WHAT YOU NEED TO DO: Rewrite the stretch of material from the line containing "Given: Click the green euro money icon" through the line containing "This screenshot has", substituting "orange" for "red" and leaving everything else unchanged.

PROVIDED DATA:
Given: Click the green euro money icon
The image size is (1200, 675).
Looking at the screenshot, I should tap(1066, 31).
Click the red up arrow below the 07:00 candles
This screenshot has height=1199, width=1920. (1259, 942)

---

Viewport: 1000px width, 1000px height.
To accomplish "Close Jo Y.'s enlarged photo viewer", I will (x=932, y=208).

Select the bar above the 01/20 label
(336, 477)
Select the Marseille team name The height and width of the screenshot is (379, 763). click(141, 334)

ANSWER TO THE EXERCISE:
Given: Click the green euro money icon
The image size is (1200, 675).
Looking at the screenshot, I should tap(1066, 31).
Click the orange up arrow below the 07:00 candles
This screenshot has height=1199, width=1920. (1259, 942)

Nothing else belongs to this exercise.